Data listing
----
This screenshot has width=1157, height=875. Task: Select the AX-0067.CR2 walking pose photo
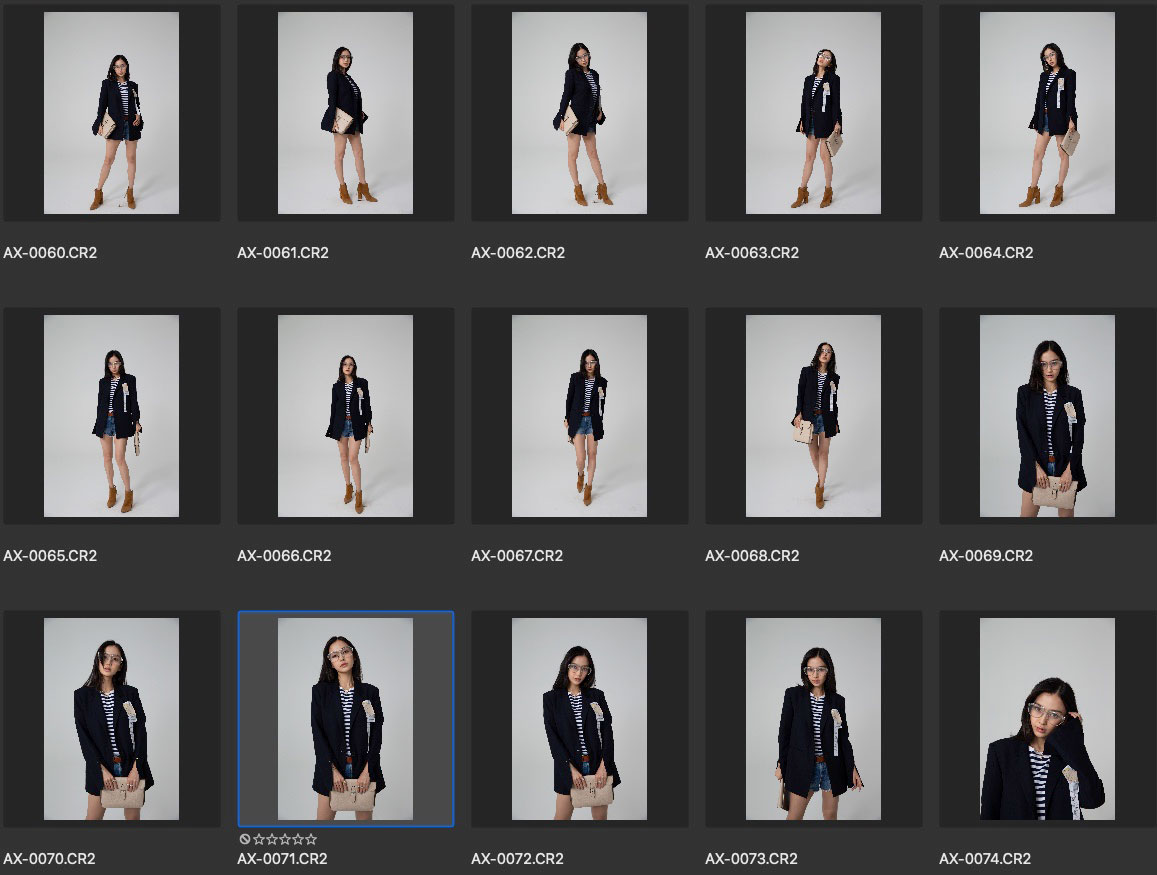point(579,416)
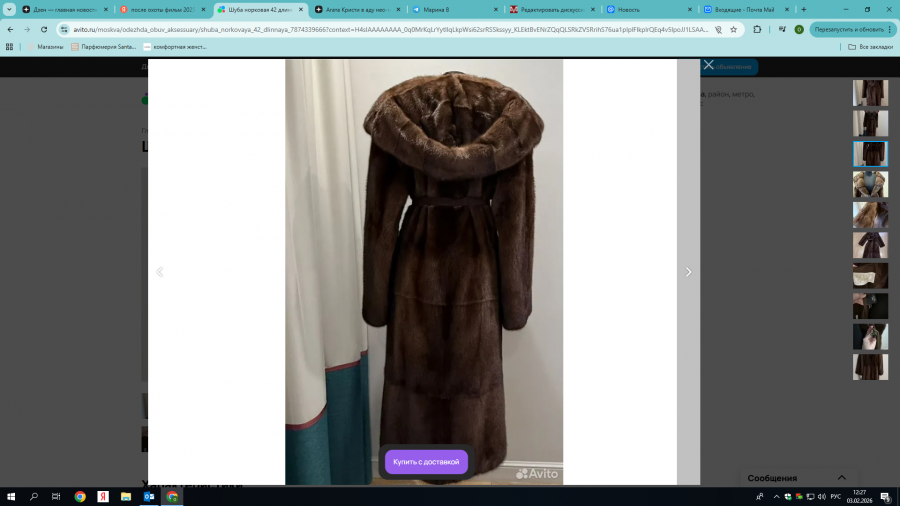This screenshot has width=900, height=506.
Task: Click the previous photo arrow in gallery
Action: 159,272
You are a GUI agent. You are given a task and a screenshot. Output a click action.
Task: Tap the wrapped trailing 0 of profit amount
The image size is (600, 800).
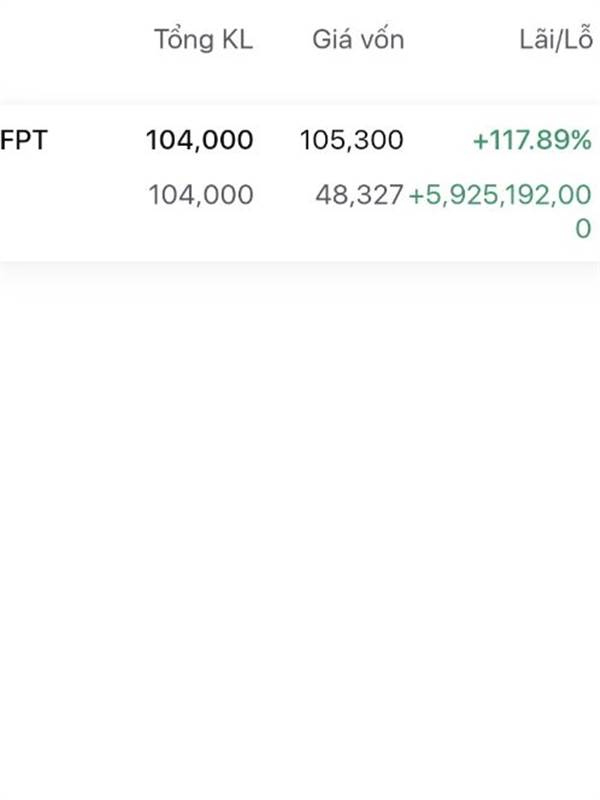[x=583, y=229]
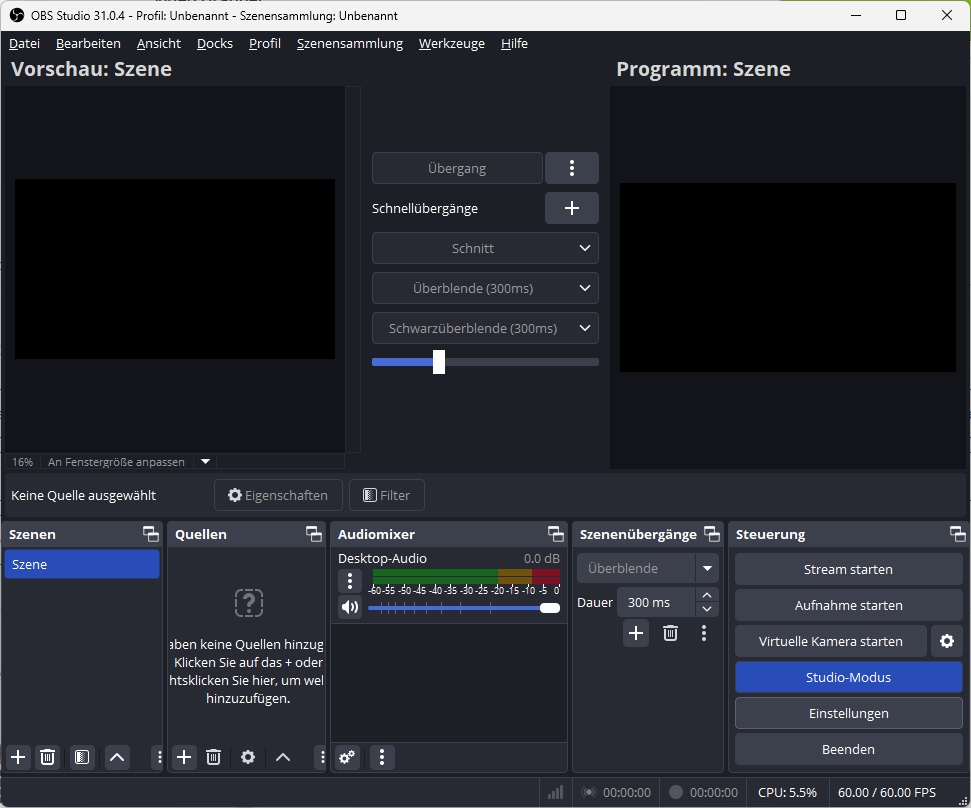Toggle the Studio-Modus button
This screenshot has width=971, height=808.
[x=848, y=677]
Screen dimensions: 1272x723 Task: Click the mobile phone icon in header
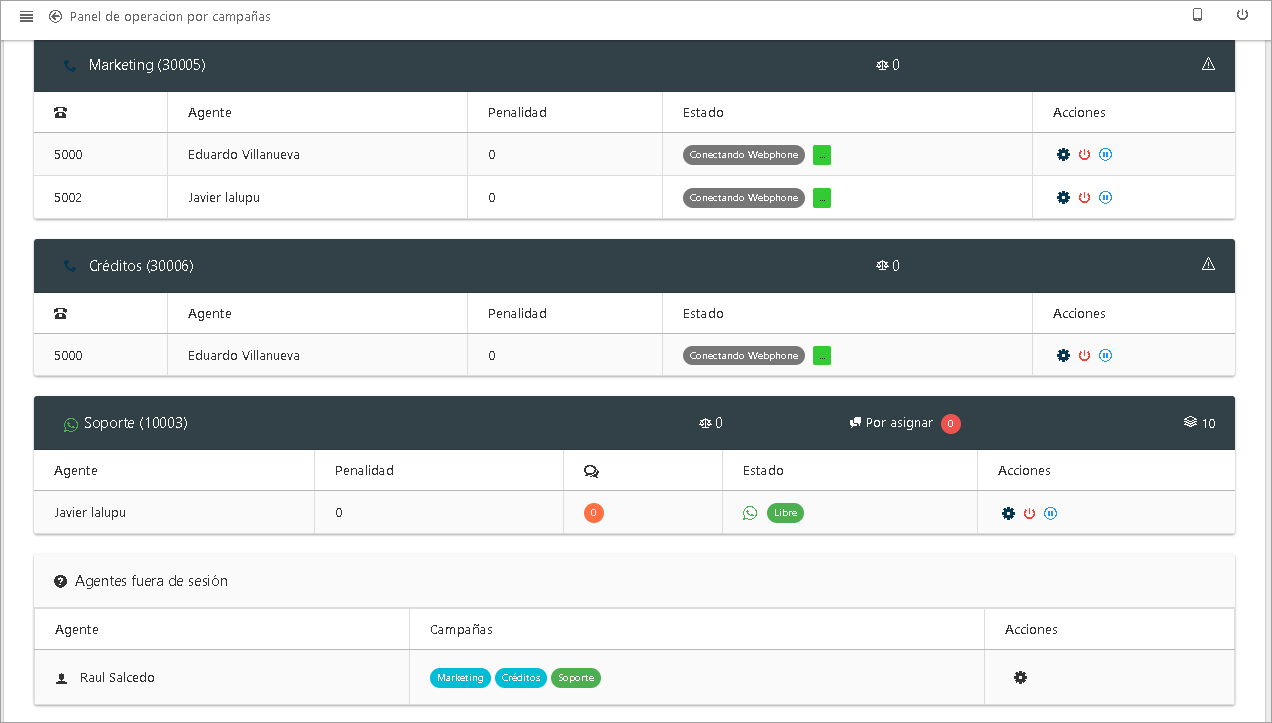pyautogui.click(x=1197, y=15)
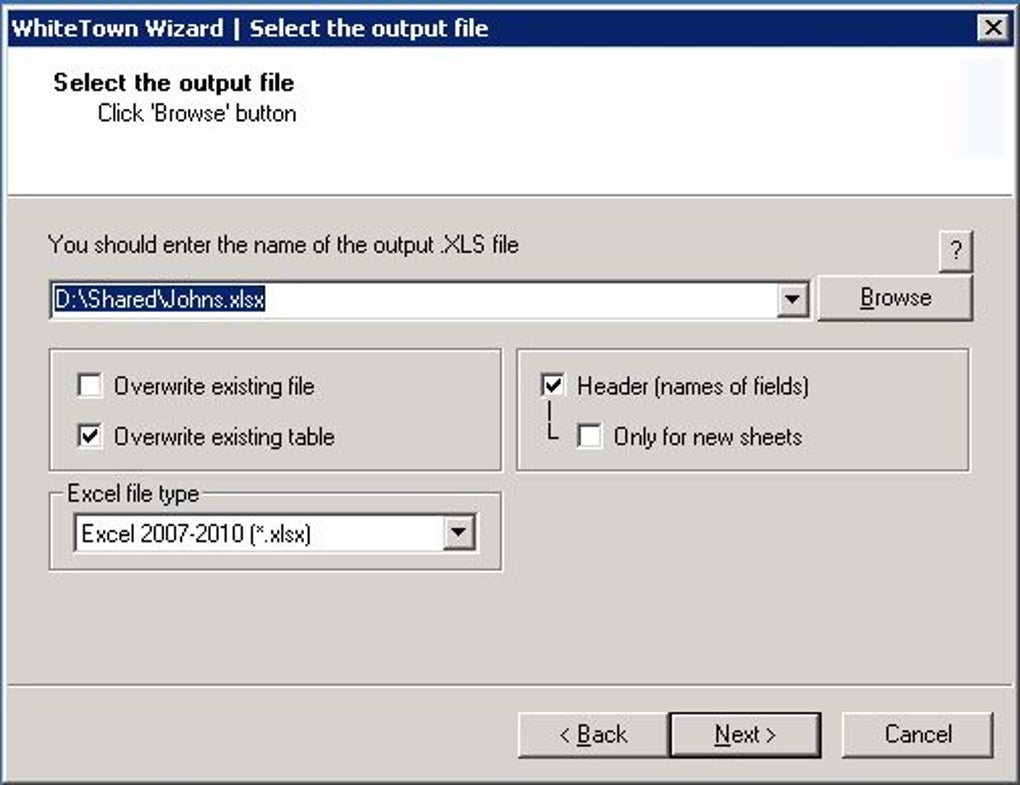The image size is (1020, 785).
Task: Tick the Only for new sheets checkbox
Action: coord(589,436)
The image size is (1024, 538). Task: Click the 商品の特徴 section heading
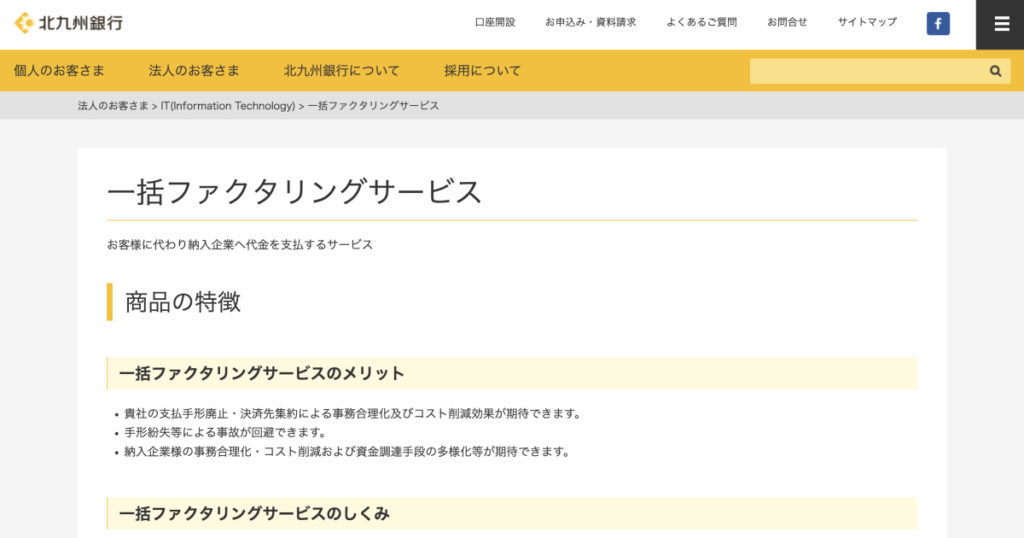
----
Leaving the pictures out, write out every entry exactly.

This screenshot has width=1157, height=875. Task: Select the AX-0067.CR2 walking pose photo
point(579,416)
This screenshot has width=900, height=506.
Task: Click the previous photo arrow in gallery
Action: 159,272
You are a GUI agent. You are given a task and a screenshot. Output a click action.
Task: Tap the wrapped trailing 0 of profit amount
The image size is (600, 800).
[x=583, y=229]
Toggle the Studio-Modus button
This screenshot has width=971, height=808.
[x=848, y=677]
Screen dimensions: 1272x723 Task: Click the mobile phone icon in header
pyautogui.click(x=1197, y=15)
The image size is (1020, 785).
Task: Tick the Only for new sheets checkbox
Action: coord(589,436)
The image size is (1024, 538). Task: Click the 商品の特徴 section heading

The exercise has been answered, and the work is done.